The flow charts of FIGS. 8 through 10 are explained with the understanding that certain electrical hardware embodiments, as explained herein, may obviate the need to turn off the pass-through switch SW2 during Add operation. Thus, each Figure will be explained with turning off the pass-through SW2 as an option.

FIG. 8 is a flow chart of a method 800 for modifying a pulse-width fuel injector control signal in Add and Subtract operations of an auxiliary controller IC3. The method may begin by turning on 802 a pass-through switch SW2, and turning off 802 the re-driver switch SW3. The auxiliary controller IC3 may wait 804 for the injector pulse signal to go low, and then decide 806, based on a user-inputted setting, an engine sensor-inputted setting, or a pre-programmed setting, whether to add or subtract from the pulse-width.

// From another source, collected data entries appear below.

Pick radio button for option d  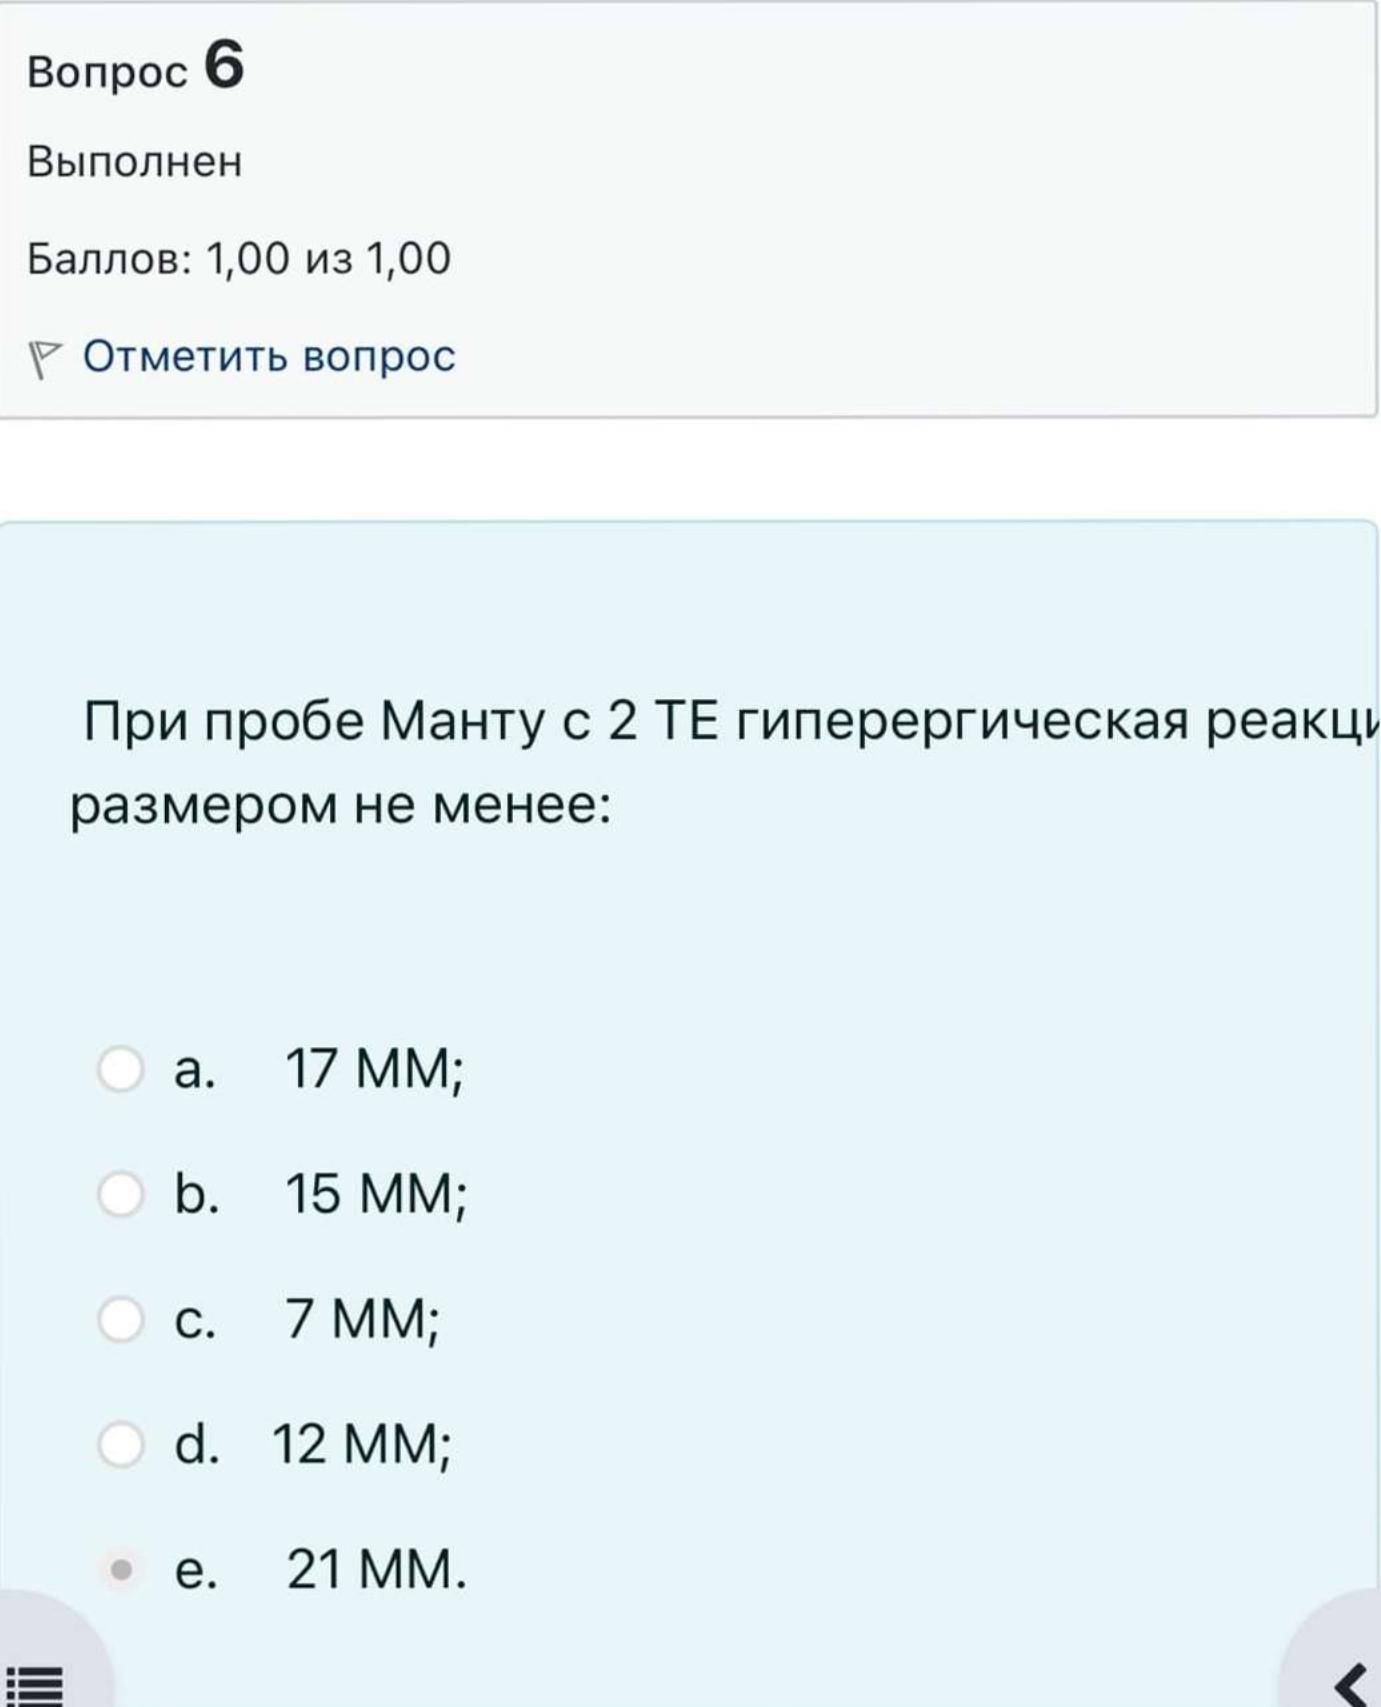tap(121, 1443)
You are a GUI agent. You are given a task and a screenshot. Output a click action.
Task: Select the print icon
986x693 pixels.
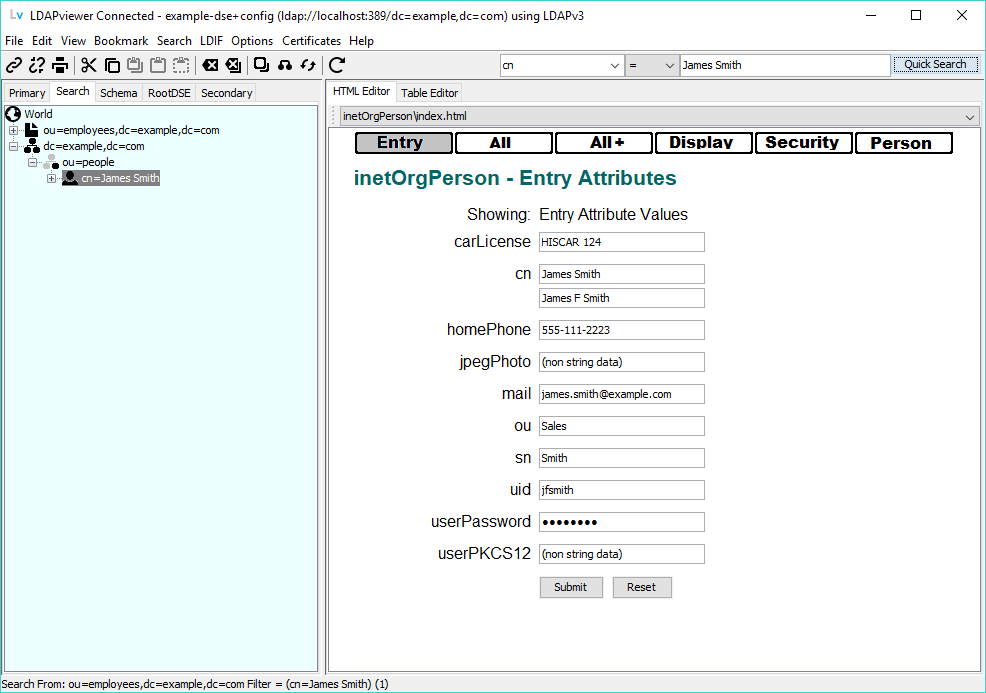coord(59,65)
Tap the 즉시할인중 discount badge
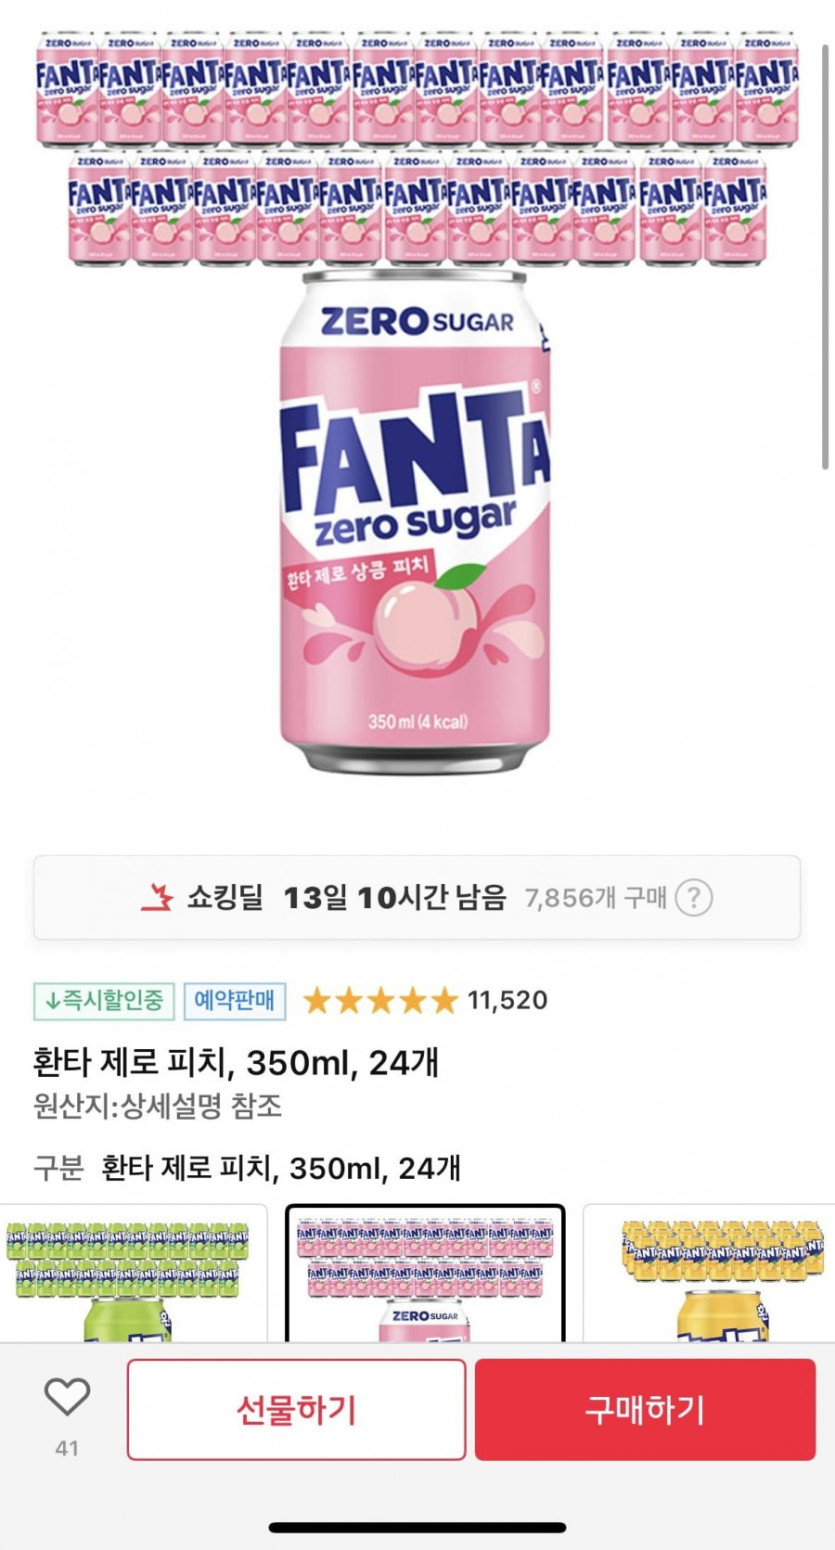This screenshot has width=835, height=1550. pos(104,1000)
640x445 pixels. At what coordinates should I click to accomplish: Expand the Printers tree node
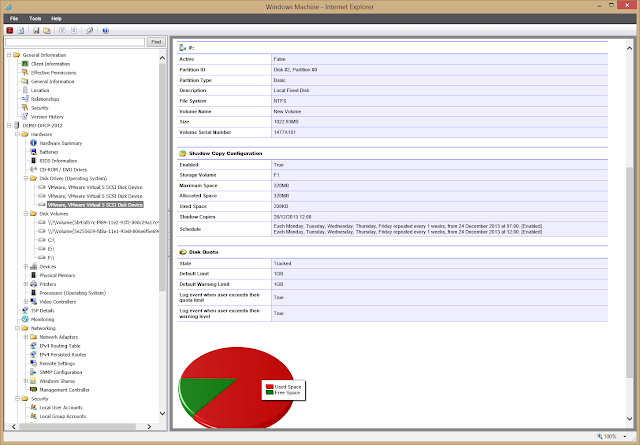tap(26, 284)
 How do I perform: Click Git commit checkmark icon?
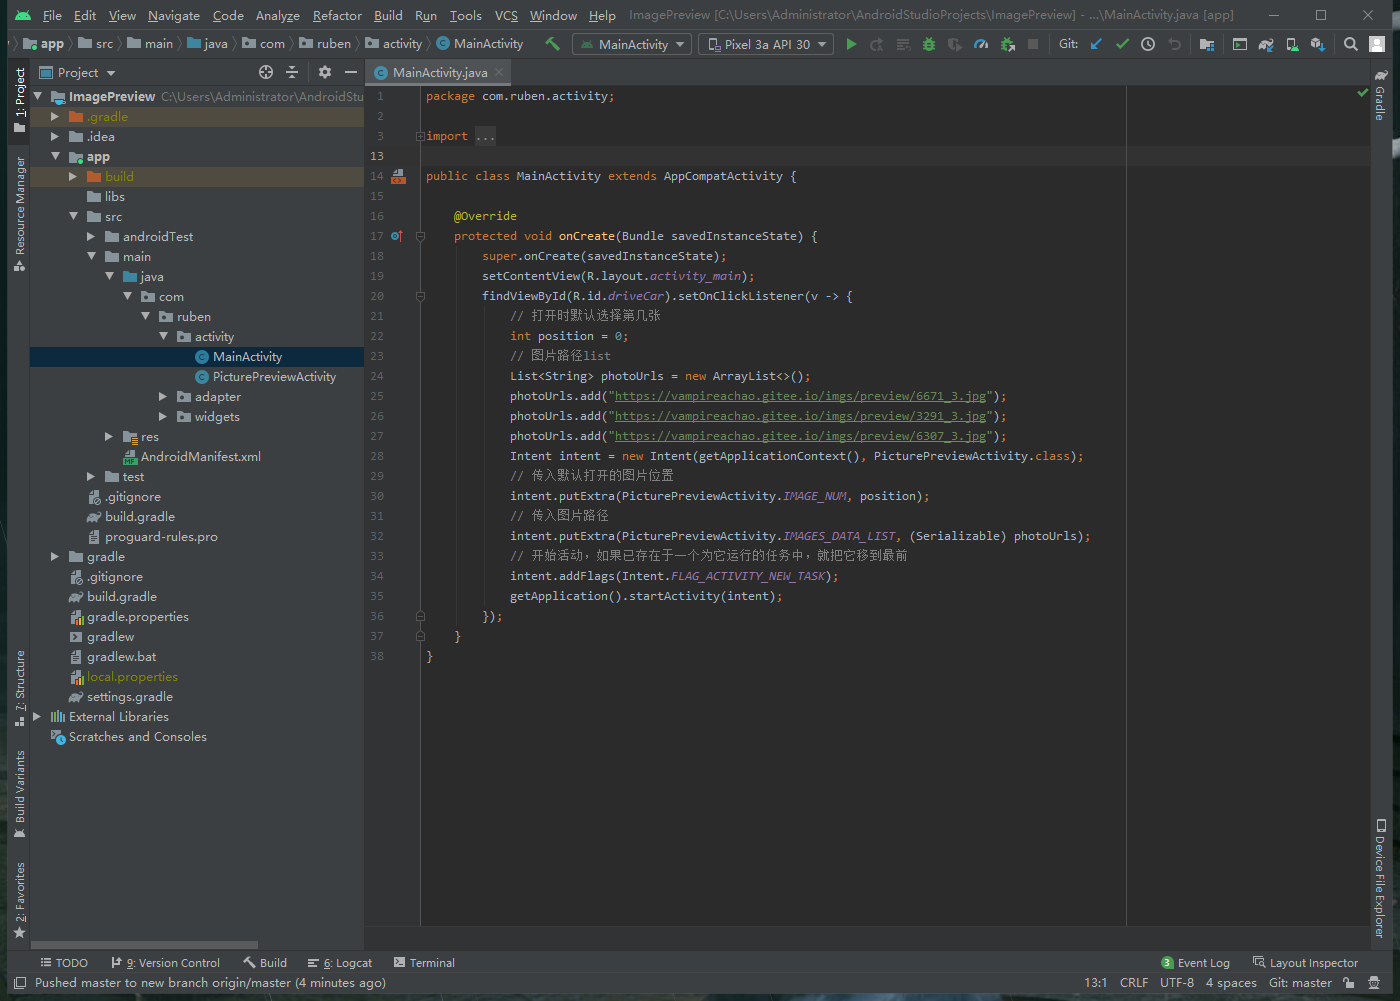pyautogui.click(x=1122, y=44)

If the decision is to Add, then the auxiliary controller IC3 may wait 808 until it detects the injector pulse signal going high, and then may turn on 810 the re-driver switch SW3, and optionally, turn off 810 the pass-through switch SW2. After that, an add_delay timer may be loaded 812. The add_delay period may be any calculated amount of time to increase the period. This period may be calculated as a percentage of the previous injector pulse width, as a fraction of the previous rpm period, or as a constant. However the change in pulse width is calculated, it is usually a scaler determined by user input or an engine sensor input that is multiplied by a value such as the previous pulse-width, an rpm period, or a constant. This result can then be added or subtracted from the existing (or previous) pulse-width value to determine how to modify the current pulse-width. Whatever method is used, once the add_delay period expires 814, the Add pulse period ends.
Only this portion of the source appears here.